* What the task requires *
Output every one of the records below verbatim, line by line, with no character altered, added, or dropped.
** Start Records for this exercise **
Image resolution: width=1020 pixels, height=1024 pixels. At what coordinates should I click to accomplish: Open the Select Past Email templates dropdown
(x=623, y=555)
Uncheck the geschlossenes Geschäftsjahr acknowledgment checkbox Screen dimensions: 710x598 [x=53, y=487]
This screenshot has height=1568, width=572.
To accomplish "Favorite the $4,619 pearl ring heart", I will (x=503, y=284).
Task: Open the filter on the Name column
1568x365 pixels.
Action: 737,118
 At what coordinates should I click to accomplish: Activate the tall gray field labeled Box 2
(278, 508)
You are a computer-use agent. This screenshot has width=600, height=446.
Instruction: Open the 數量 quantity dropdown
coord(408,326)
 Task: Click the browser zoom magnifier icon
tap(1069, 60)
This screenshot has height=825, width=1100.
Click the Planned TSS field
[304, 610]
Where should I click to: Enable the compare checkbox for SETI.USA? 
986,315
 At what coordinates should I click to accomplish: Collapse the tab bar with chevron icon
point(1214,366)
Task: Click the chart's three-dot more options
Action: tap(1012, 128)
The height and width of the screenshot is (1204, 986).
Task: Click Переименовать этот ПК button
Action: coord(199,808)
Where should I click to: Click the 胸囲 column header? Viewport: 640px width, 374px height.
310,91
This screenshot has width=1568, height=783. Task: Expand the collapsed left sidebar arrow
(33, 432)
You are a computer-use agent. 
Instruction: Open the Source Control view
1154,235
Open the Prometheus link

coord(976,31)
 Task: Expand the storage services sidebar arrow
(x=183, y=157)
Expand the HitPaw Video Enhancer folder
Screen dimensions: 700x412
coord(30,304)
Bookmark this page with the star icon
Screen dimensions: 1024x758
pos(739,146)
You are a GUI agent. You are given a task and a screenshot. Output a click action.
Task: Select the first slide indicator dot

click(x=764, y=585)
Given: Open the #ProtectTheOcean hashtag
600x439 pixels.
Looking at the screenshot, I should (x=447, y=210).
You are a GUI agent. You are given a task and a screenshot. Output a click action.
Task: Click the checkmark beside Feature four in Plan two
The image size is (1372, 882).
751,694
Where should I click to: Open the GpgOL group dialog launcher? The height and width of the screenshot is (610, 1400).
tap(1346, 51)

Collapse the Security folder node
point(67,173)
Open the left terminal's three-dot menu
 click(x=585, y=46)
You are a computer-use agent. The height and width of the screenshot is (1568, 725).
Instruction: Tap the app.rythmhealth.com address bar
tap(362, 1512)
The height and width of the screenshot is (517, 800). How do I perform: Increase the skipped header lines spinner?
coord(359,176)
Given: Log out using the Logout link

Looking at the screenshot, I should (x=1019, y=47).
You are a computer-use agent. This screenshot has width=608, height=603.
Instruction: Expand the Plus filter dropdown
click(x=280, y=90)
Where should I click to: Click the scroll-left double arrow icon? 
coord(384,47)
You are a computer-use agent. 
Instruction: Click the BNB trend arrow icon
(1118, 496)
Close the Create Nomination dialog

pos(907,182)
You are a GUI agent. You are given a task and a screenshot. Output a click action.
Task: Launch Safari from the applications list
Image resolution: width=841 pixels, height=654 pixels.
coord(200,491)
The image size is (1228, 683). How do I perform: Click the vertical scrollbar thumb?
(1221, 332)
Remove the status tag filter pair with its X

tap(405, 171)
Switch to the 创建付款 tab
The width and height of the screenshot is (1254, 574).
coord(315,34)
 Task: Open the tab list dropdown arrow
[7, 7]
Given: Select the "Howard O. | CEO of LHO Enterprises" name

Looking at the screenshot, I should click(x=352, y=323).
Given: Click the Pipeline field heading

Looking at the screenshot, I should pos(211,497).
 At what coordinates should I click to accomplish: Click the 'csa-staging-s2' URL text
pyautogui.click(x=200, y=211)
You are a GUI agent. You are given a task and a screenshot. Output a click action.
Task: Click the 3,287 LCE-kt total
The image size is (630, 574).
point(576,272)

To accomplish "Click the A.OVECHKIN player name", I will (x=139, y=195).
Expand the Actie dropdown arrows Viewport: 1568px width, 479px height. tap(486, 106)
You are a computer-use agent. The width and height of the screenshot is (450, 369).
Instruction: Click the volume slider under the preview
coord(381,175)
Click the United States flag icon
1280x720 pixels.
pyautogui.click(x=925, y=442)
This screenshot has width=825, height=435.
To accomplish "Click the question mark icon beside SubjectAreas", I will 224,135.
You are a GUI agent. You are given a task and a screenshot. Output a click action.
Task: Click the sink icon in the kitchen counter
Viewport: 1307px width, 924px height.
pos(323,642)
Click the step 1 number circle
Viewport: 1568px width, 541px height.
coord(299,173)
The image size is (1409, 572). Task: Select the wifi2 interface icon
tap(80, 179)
** End Records for this exercise **
* Answer for this exercise *
Image resolution: width=1020 pixels, height=1024 pixels. At what coordinates should I click to accomplish: Open the Select Past Email templates dropdown
(x=623, y=555)
Uncheck the geschlossenes Geschäftsjahr acknowledgment checkbox Screen dimensions: 710x598 [x=53, y=487]
This screenshot has height=1568, width=572.
To accomplish "Favorite the $4,619 pearl ring heart", I will (x=503, y=284).
Task: Open the filter on the Name column
1568x365 pixels.
Action: 737,118
 At what coordinates should I click to accomplish: Activate the tall gray field labeled Box 2
(278, 508)
You are a computer-use agent. This screenshot has width=600, height=446.
Instruction: Open the 數量 quantity dropdown
coord(408,326)
 Task: Click the browser zoom magnifier icon
tap(1069, 60)
This screenshot has height=825, width=1100.
Click the Planned TSS field
[304, 610]
Where should I click to: Enable the compare checkbox for SETI.USA? 
986,315
 At what coordinates should I click to accomplish: Collapse the tab bar with chevron icon
point(1214,366)
Task: Click the chart's three-dot more options
Action: tap(1012, 128)
The height and width of the screenshot is (1204, 986).
Task: Click Переименовать этот ПК button
Action: coord(199,808)
Where should I click to: Click the 胸囲 column header? Viewport: 640px width, 374px height.
310,91
This screenshot has width=1568, height=783. Task: Expand the collapsed left sidebar arrow
(33, 432)
You are a computer-use agent. 
Instruction: Open the Source Control view
1154,235
Open the Prometheus link

coord(976,31)
 Task: Expand the storage services sidebar arrow
(x=183, y=157)
Expand the HitPaw Video Enhancer folder
Screen dimensions: 700x412
coord(30,304)
Bookmark this page with the star icon
Screen dimensions: 1024x758
pos(739,146)
You are a GUI agent. You are given a task and a screenshot. Output a click action.
Task: Select the first slide indicator dot

click(x=764, y=585)
Given: Open the #ProtectTheOcean hashtag
600x439 pixels.
Looking at the screenshot, I should (x=447, y=210).
You are a GUI agent. You are given a task and a screenshot. Output a click action.
Task: Click the checkmark beside Feature four in Plan two
The image size is (1372, 882).
751,694
Where should I click to: Open the GpgOL group dialog launcher? The height and width of the screenshot is (610, 1400).
tap(1346, 51)

Collapse the Security folder node
point(67,173)
Open the left terminal's three-dot menu
 click(x=585, y=46)
You are a computer-use agent. The height and width of the screenshot is (1568, 725).
Instruction: Tap the app.rythmhealth.com address bar
tap(362, 1512)
The height and width of the screenshot is (517, 800). How do I perform: Increase the skipped header lines spinner?
coord(359,176)
Given: Log out using the Logout link

Looking at the screenshot, I should (x=1019, y=47).
You are a computer-use agent. This screenshot has width=608, height=603.
Instruction: Expand the Plus filter dropdown
click(x=280, y=90)
Where should I click to: Click the scroll-left double arrow icon? 
coord(384,47)
You are a computer-use agent. 
Instruction: Click the BNB trend arrow icon
(1118, 496)
Close the Create Nomination dialog

pos(907,182)
You are a GUI agent. You are given a task and a screenshot. Output a click action.
Task: Launch Safari from the applications list
Image resolution: width=841 pixels, height=654 pixels.
coord(200,491)
The image size is (1228, 683). How do I perform: Click the vertical scrollbar thumb?
(1221, 332)
Remove the status tag filter pair with its X

tap(405, 171)
Switch to the 创建付款 tab
The width and height of the screenshot is (1254, 574).
coord(315,34)
 Task: Open the tab list dropdown arrow
[7, 7]
Given: Select the "Howard O. | CEO of LHO Enterprises" name

Looking at the screenshot, I should click(x=352, y=323).
Given: Click the Pipeline field heading

Looking at the screenshot, I should pos(211,497).
 At what coordinates should I click to accomplish: Click the 'csa-staging-s2' URL text
pyautogui.click(x=200, y=211)
You are a GUI agent. You are given a task and a screenshot. Output a click action.
Task: Click the 3,287 LCE-kt total
The image size is (630, 574).
point(576,272)

To accomplish "Click the A.OVECHKIN player name", I will (x=139, y=195).
Expand the Actie dropdown arrows Viewport: 1568px width, 479px height. tap(486, 106)
You are a computer-use agent. The width and height of the screenshot is (450, 369).
Instruction: Click the volume slider under the preview
coord(381,175)
Click the United States flag icon
1280x720 pixels.
pyautogui.click(x=925, y=442)
This screenshot has width=825, height=435.
To accomplish "Click the question mark icon beside SubjectAreas", I will 224,135.
You are a GUI agent. You are given a task and a screenshot. Output a click action.
Task: Click the sink icon in the kitchen counter
Viewport: 1307px width, 924px height.
pos(323,642)
Click the step 1 number circle
Viewport: 1568px width, 541px height.
coord(299,173)
The image size is (1409, 572). Task: Select the wifi2 interface icon
tap(80, 179)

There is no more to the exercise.